WHAT IS ASKED:
Retype the entries below from the line containing "This screenshot has width=871, height=268." through the line containing "tap(182, 415)", omitting the pictures.

DATA SECTION:
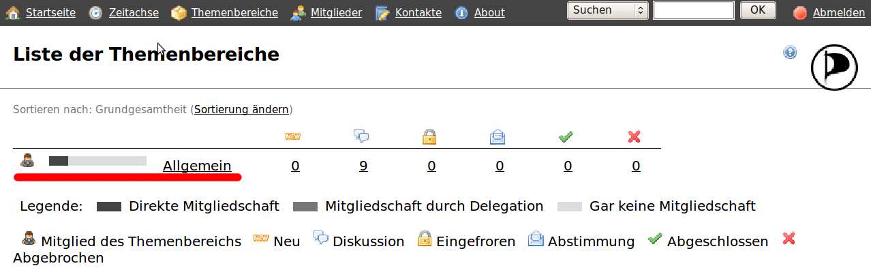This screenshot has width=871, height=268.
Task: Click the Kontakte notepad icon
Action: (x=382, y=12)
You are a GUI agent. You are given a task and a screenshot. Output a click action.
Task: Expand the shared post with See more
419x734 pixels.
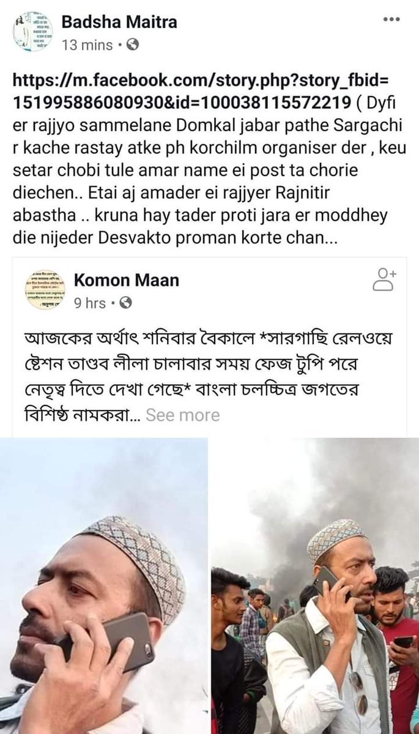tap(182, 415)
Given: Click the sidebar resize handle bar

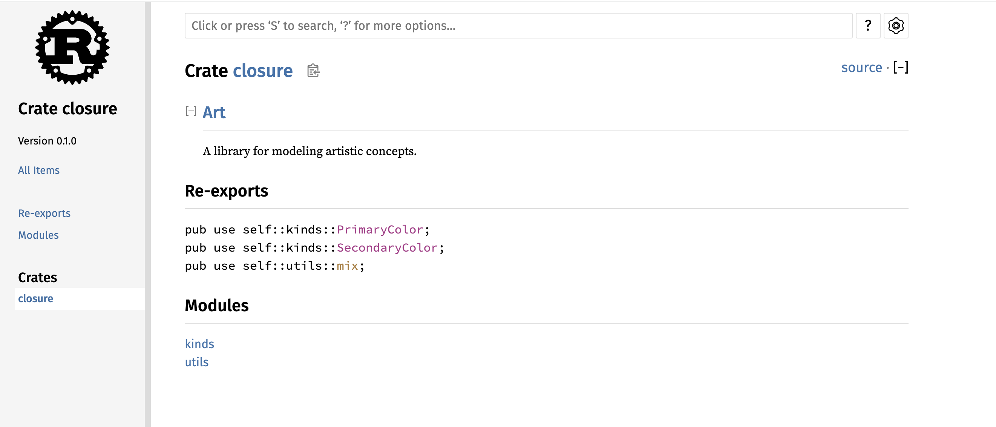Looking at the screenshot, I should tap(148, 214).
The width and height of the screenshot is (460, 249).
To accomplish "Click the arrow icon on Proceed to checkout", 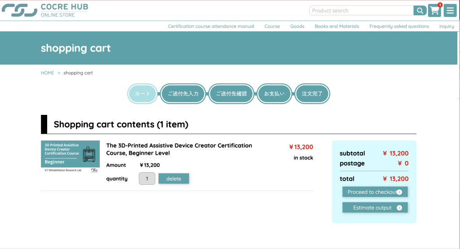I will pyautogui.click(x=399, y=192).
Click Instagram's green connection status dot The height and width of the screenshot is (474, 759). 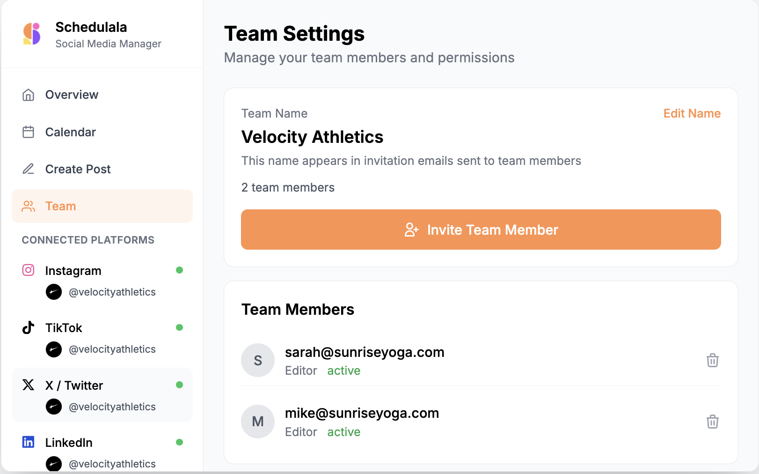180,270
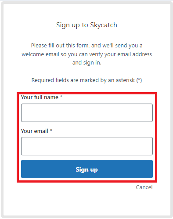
---
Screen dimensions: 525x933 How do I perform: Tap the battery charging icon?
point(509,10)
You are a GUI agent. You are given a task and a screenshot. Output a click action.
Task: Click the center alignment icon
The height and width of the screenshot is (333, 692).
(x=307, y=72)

ANSWER:
This screenshot has width=871, height=268.
Task: Click the Kontakte notepad icon
Action: (x=382, y=12)
You are a GUI agent. You are given a task and a screenshot. Output a click action.
Task: Expand the shared post with See more
419x734 pixels.
tap(182, 415)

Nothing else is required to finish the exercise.